- Genres: Hip-hop
- Years active: 2012–present
- Label: Stones Throw
- Members: Fuzzface (Geoff Barrow); 7-Stu-7; Katalyst;

= Quakers (band) =

British hip-hop group

Quakers are an indie rap group consisting of three producers; Fuzzface (Geoff Barrow), 7-Stu-7, and Katalyst. Their debut studio album, Quakers, was released in 2012 and features a host of guest rappers, many of whom the band discovered using MySpace. The group is signed to Stones Throw Records.

==History==
Quakers' debut studio album, Quakers, was released in 2012. At Metacritic, which assigns a weighted average score out of 100 to reviews from mainstream critics, the album received an average score of 80, based on 14 reviews, indicating "generally favorable reviews". The album has been listed as number 41 in Amazon UK's top 100 albums of 2012. It also made Gilles Peterson's BBC Radio "Best of 2012" list.

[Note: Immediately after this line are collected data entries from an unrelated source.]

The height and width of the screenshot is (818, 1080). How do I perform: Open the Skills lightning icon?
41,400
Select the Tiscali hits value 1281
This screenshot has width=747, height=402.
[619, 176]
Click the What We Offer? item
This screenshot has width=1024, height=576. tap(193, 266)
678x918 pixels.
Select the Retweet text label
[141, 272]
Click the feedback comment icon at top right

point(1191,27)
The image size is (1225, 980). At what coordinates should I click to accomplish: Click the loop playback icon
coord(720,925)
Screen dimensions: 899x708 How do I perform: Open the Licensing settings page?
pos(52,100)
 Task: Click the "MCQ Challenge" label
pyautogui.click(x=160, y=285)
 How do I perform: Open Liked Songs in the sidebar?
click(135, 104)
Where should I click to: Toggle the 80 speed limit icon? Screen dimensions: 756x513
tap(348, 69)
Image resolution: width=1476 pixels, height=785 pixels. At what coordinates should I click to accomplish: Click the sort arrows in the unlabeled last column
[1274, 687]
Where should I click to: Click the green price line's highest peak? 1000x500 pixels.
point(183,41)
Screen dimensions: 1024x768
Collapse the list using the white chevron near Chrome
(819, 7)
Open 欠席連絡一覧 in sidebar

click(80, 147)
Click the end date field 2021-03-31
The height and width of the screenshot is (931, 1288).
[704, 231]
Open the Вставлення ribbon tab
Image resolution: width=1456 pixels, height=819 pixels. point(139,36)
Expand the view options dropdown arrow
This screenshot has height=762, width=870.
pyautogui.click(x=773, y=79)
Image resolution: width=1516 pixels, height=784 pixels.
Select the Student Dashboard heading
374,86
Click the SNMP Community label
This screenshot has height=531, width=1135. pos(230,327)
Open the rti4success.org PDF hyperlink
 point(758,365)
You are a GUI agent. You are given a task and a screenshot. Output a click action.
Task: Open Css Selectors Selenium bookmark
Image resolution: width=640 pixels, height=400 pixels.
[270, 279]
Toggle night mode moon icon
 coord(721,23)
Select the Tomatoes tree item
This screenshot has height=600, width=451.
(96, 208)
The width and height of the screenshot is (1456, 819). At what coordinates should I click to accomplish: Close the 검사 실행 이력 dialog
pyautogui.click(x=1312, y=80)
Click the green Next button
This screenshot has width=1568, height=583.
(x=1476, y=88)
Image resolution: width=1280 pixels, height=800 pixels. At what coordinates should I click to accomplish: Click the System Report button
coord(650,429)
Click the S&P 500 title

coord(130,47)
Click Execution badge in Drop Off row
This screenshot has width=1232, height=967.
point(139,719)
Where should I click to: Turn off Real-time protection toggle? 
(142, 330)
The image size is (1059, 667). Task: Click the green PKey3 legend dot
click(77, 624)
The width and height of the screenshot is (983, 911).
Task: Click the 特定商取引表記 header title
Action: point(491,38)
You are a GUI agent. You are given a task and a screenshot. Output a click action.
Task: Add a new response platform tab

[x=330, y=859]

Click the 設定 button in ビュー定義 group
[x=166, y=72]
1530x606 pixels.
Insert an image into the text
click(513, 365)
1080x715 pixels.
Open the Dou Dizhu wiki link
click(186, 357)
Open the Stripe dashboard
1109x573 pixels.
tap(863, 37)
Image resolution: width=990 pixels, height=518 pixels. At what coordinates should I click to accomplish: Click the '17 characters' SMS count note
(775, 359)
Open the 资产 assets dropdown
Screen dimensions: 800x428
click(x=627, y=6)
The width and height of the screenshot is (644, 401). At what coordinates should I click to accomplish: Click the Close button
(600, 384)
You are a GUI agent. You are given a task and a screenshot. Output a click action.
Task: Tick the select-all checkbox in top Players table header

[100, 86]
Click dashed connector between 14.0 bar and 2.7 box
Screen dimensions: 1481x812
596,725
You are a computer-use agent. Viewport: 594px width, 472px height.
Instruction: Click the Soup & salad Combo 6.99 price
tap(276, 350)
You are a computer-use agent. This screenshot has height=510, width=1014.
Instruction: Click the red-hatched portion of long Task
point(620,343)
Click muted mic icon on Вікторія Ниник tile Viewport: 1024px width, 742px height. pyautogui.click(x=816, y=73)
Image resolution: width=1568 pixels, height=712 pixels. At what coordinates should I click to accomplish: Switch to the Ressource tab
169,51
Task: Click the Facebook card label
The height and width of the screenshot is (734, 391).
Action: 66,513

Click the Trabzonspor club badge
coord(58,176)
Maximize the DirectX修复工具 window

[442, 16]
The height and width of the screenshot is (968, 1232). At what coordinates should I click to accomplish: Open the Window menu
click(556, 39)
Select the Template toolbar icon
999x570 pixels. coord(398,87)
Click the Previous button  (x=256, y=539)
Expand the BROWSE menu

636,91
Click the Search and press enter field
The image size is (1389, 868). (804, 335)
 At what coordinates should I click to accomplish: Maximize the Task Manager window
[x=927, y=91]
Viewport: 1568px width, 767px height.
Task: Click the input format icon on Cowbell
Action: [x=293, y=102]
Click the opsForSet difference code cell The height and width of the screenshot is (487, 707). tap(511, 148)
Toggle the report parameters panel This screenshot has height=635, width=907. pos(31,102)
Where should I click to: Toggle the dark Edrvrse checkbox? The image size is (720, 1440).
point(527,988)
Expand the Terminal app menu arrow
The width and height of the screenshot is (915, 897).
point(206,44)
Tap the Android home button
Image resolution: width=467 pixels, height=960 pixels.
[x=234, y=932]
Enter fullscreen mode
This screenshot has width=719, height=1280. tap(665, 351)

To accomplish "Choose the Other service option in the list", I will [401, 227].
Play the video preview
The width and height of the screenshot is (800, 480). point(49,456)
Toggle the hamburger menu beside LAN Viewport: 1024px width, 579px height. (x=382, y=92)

In 2020, Quakers released a 50-track beat tape, Supa K: Heavy Tremors.

The group has no known affiliation with the Religious Society of Friends, also known as Quakers.

==Discography==
===Studio albums===
- Quakers (Stones Throw, 2012)
- Supa K: Heavy Tremors (Stones Throw, 2020)
- II - The Next Wave (Stones Throw, 2020)

===Mixtapes===
- Hip-Hop Quake Mix (Stones Throw, 2012)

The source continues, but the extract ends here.